1 Ağustos 2012 Çarşamba

Ben Aşıkken Çakalım!

Dünden devam...
      Hayatımın aşkını bulduğumu sandığım dönemlerde (daha 1 aylık sevgiliyken) ben yaşadığımız o minnacık şehre hiç yakışmayan bi hatundum. Tabi rahatım karışan kimse yok. Kendi kendime anlamsız bi tarz belirlemiştim. Nerden bulduğumu hatırlamadığım bi kamuflaj pantolonu, üzerine siyah bi t-short ve ülkücü bi ailenin kızında hiç olmaması gereken Che şapkasıyla sokaklarda gezip dikkat çekmenin tadını çıkarırdım. Gel gelelim sevdiceğimin benim bu tarz halime uymakla uzaktan yakından alakası yoktu. Çocuk abilerle takılan, abi evlerinde yatıp kalkan, ailesinin akrabaları dışında kimseyle görüşmediği bi ortamda büyümüş mazbut bi ailenin efendi çocuğu.
      Birinci ayın sonunda abilerin bizim ilişkimizden haberi oldu. Sonradan öğrendiğime göre abi konseyi kurulmuş benim çocuğa ayrılıcaksın o kızdan baskısı yapılmaya başlanmış. Ben tabi çocukta hafiften bi kıvranma durumunu sezdim ama konduramıyorum.  Bi gece konuşurken bu yarın dersaneye geleyim konuşmamız lazım dedi. (Konuşmamız lazım ilişkilerde kritik bi cümledir, duyunca kaçmak lazım).

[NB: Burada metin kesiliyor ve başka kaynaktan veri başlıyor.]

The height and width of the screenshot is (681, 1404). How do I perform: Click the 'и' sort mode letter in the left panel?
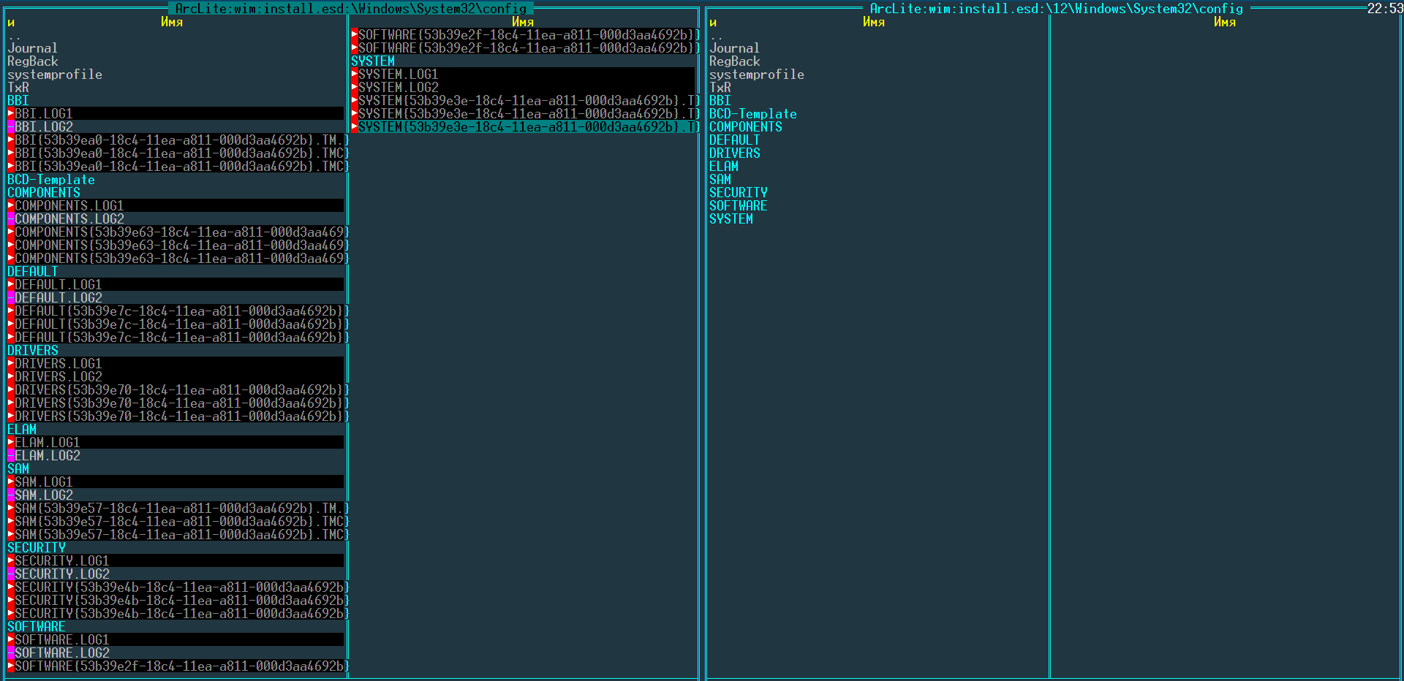coord(11,22)
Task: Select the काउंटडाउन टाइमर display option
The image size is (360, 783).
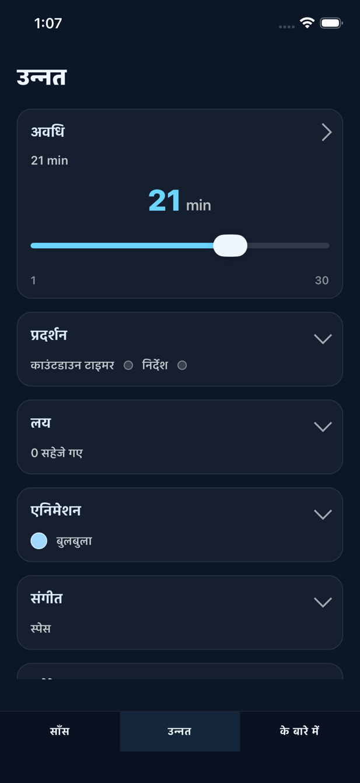Action: tap(128, 365)
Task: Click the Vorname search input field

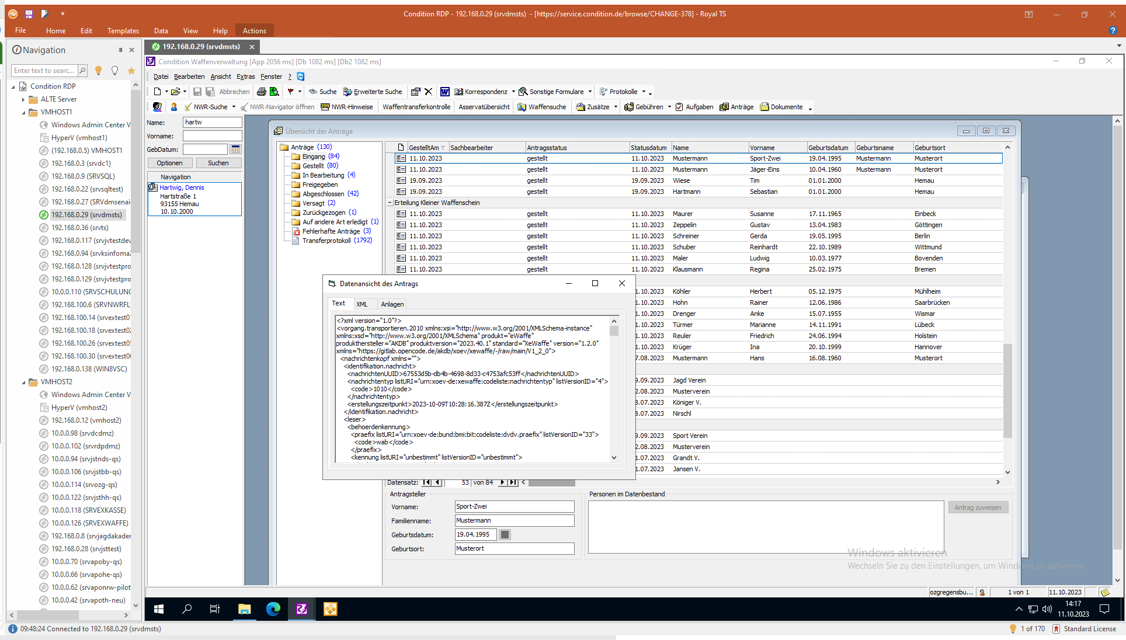Action: [x=212, y=136]
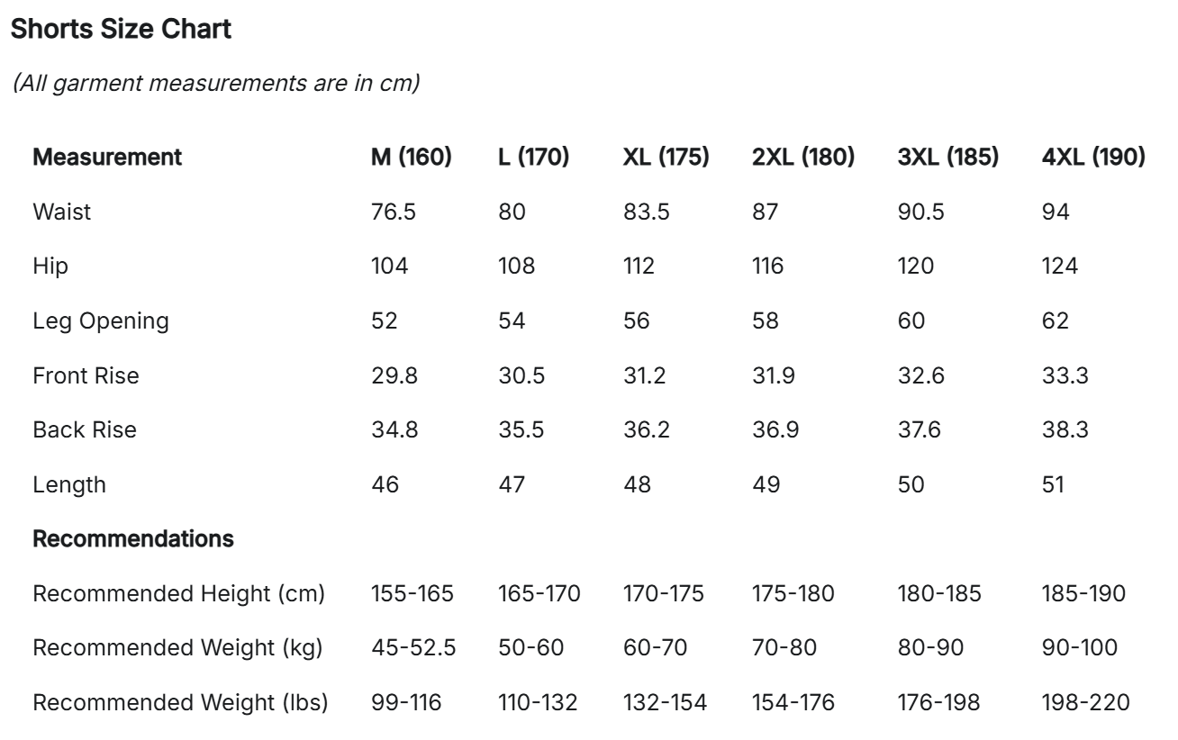Select the 2XL (180) size header
This screenshot has height=740, width=1178.
tap(802, 158)
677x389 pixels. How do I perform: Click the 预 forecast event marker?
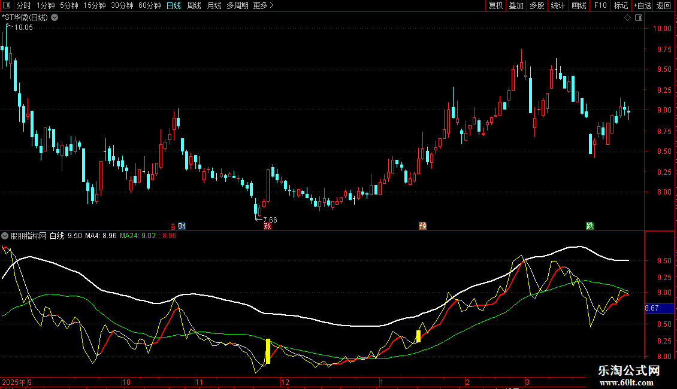pos(423,226)
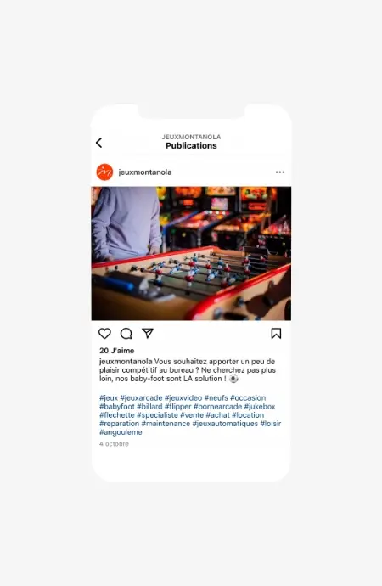Open the #babyfoot hashtag
This screenshot has width=382, height=586.
click(x=117, y=407)
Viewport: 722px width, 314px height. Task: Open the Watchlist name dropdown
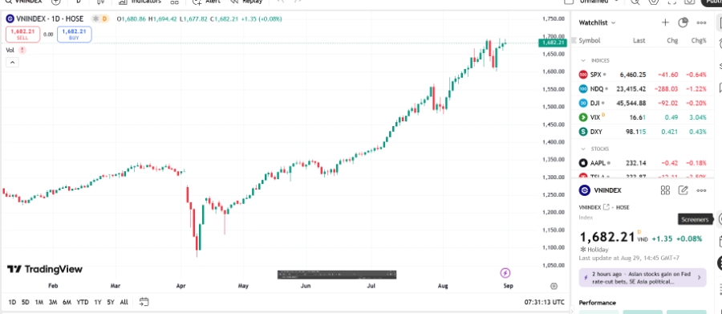click(x=597, y=22)
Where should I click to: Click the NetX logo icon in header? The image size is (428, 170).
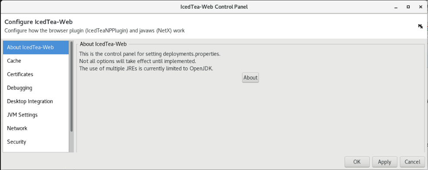[420, 26]
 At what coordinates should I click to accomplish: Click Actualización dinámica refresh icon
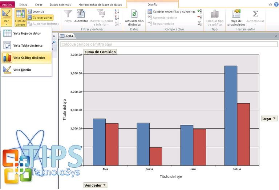coord(134,14)
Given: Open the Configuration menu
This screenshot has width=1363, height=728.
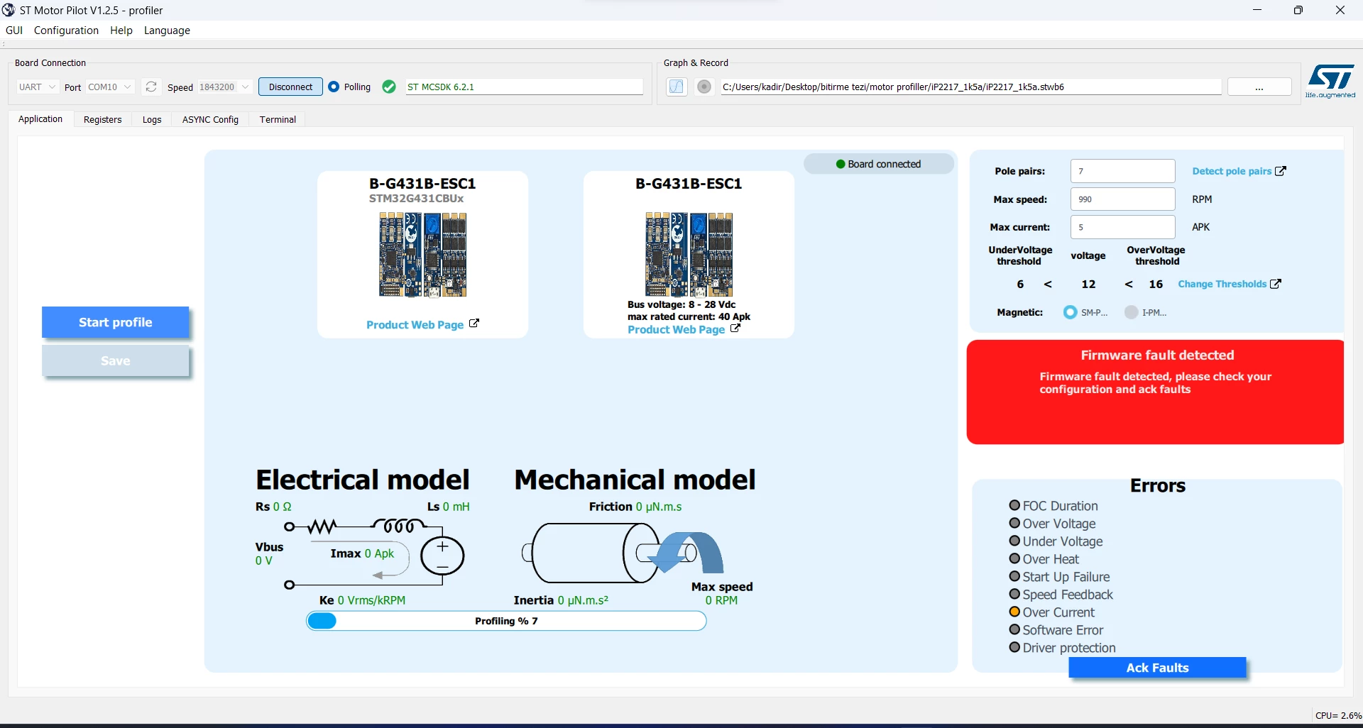Looking at the screenshot, I should click(x=66, y=31).
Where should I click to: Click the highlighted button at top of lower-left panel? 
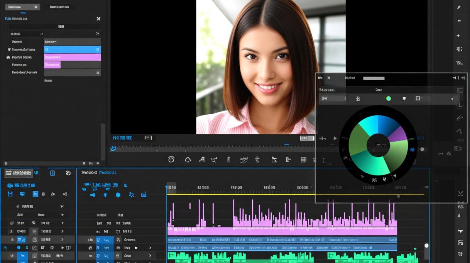(19, 173)
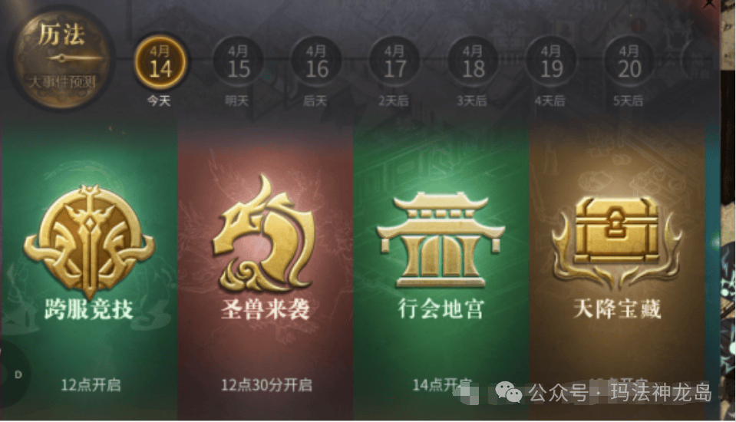Screen dimensions: 736x422
Task: Tap the 圣兽来袭 golden dragon icon
Action: [264, 233]
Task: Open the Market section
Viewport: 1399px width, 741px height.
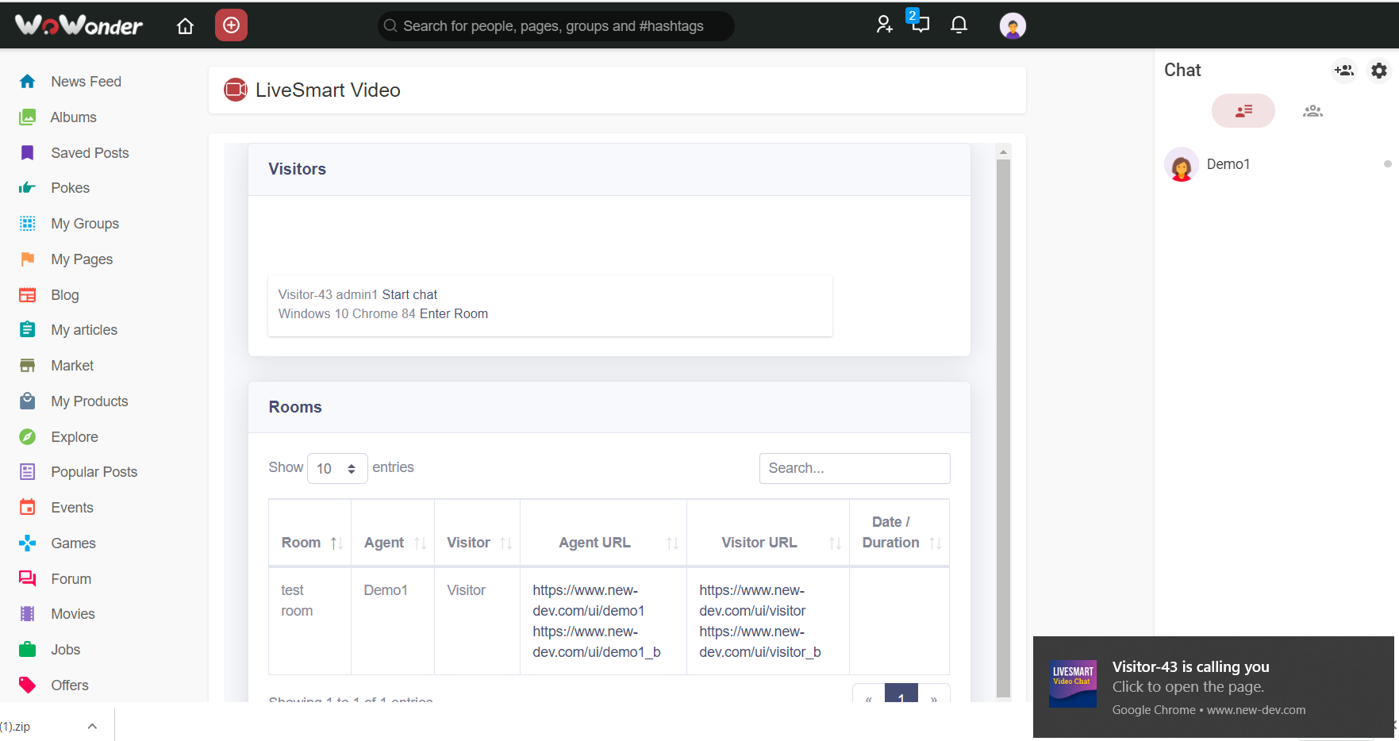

Telefonda hiiç üstüne gitmedim tamam dedim. Tatlı tatlı kapattık telefonu. Oturdum çocuğa tamamı aşk nameleriyle dolu bi mektup döşendim hemen. Aman ben sensiz naparım, nasıl yaşarım, sen benim hayatımsın bıdı bıdı... Sabah dersane saatinde kalktım, üst komşunun kızıyla gidiyoruz dersaneye kız kapıyı çaldı ben hastayım gelemiycem sen bu mektubu benimkine verir misin deyip verdim kendimi tekrar uykuya. Aradan bi kaç saat geçti pat benimkinden mesaj:
-Çok seviyorum seni, ben de sensiz yapamam.
      Arkasından aradı tüm hikayeyi anlattı, ayrılmak istediğimi söyleyecektim. Ama mektubu görünce yapamayacağımı anladım. Ne olursa olsun kıvamında bi konuşma. Tabi ben salak mektup etkili oldu ya hemen gaza geldim bende sana yazılmış bi sürü mektup var o şekilde. Geceleri oturup sen uyuduktan sonra senle konuşur gibi sana mektup yazıyorum yalanını patlattım. Ve tabii beklenen oldu çocuk hepsini okumak istiyorum dedi. Elimde bi tane bile mektup yok. Çocuk uyuyo arkasından ben hemen uyuyorum. Ama yiğitliğe leke sürdürmemek gerek tamam Pazartesi getiririm okursun dedim.  Oturdum Pazar sabahtan kapandım odama Anneciim ben ders çalışıyorum zannederken arka arkaya tam 7 tane mektup yazdım.  Yazıyorum, okuyorum aynı şeyler olmasın diye dönüp dönüp mektuplara bakıyorum. Yazacak çok bi şey de yok, daha biz çıkmaya başlayalı 1 ay olmuş. Bunun 15 günü görüşmemişiz  hazır SMSleri birbirimize yollamakla geçmiş.  Kalan 15 günde ne yaşandıysa aşkından ölecek kıvamda yazdım. Pazartesi sabah bindim servise verdim mektupları benimkine ben yokken oku dedim. Sorsa ne yazdım onu bile bilmiyorum.
       Akşam aradı bu beni yine. Çok güzel yazmışsın ama sanki aradan hiç zaman geçmemiş gibi, arka arkaya yazılmış gibi diye. Yok hayatım olur mu öyle şey, yazmadan hep bi önceki günü okuyorum dünden bugüne daha ne kadar sevdiğimi görüyorum diye salladım. Garibim az saf bi çocuktu galiba yedi bi de üstüne çook etkilendi. Benim için önce abilerle sonra ailesiyle, arkadaşlarıyla baya bi mücadele de etti. Biz bi kaç ay daha çoook mutlu ve çook aşık olduk.

      Stratejilerimi aptal kız dergilerinden alıyorum diyorum ya yalan, ben aşıkken çakal oluyorum!